Each of the artists could have included more objects or artists that have had significance to them, but really the exhibition was an attempt to make a definitive summary of influences. This is the tip of the iceberg—and in the catalogue we’ve tried to make some of those other influences more salient. I told the artists that for the show we have to pick things from the twentieth century, noting that it was probably better to start from midcentury on, the 1930s and ’40s to the present. But aside from that, I didn’t try to establish any parameters. I told them, “Think about things that are really most important to you and I will try my best to find those things for you.” It’s hard to say how different their final selections would have been without me. Each case would have been a little different; sometimes I nudged, I enticed, I pleaded.
With Mary Heilmann, I was astonished when she mentioned Francis Bacon. It just would never occur to me, but then again, as I looked at Bacon, and as she was talking about how he structures space, it just made so much sense. The Joseph Beuys piece presents an existential condition: what an artist is, and also the way his work and thought engages a kind of dark history from Europe. It’s so different from what she grew up with in California.

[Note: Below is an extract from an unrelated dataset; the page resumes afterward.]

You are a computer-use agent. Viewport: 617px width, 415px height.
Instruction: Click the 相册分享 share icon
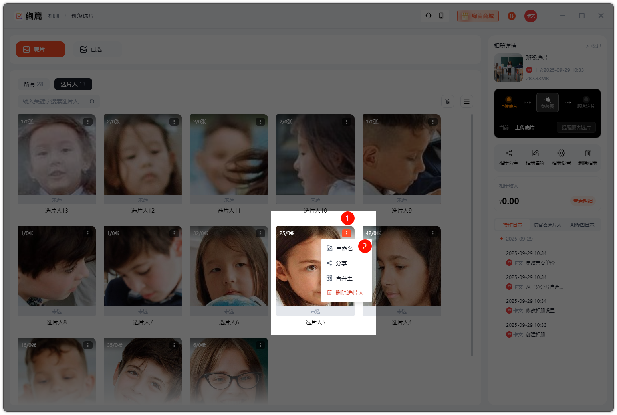pos(508,153)
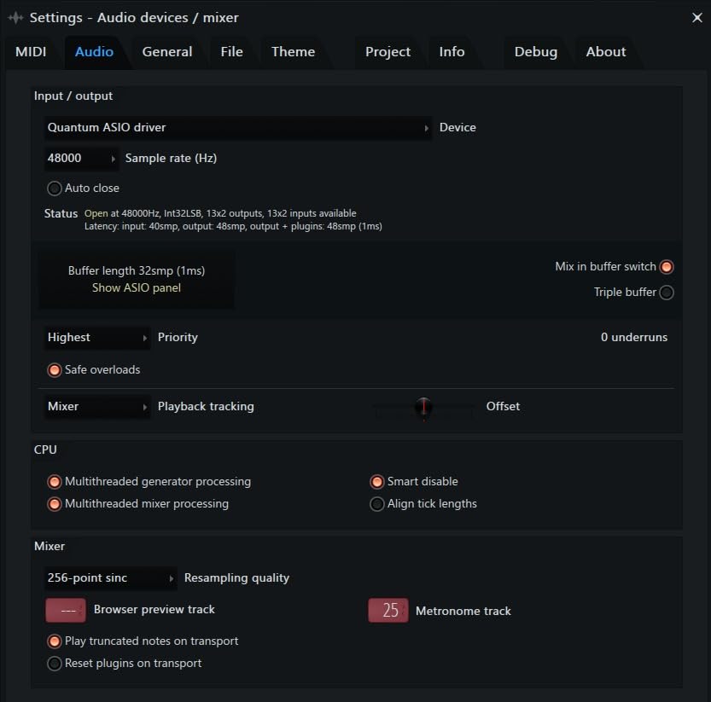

In terms of choices, I was open to whatever the artist was interested in. In some cases, they specified the exact work. Charlene von Heyl said, “I want this Malcolm Morley; I want the School of Athens.” It was that precise painting for very precise reasons. The work is Morley repainting Raphael’s School of Athens. But he had gridded it off and later got so involved in the act of painting that he lost track of the grid; one row of the heads of the figures are off, so they’re no longer connected to their bodies. Charlene just loved that. She had never seen the painting; she only knew it from reproduction.
Amy Sillman said “I have to have a Hesse relief,” and I think there are twelve of those. And we looked at them together, and she said, “This would be my first choice, this would be my second choice,” and so on. And I miraculously located her first choice, and the person who owned it agreed to lend it. But again, the selection was very specific.
There are multiple plots organizing the exhibition. One is to look at contemporary artists and understand the complexity and depth of thinking that goes into their work, to realize that there are underlying things that may not immediately be apparent. I also wanted to reengage the specificity of art objects, to take the work of art out of the service of art history or theory and focus on its idiosyncratic and obdurate presence.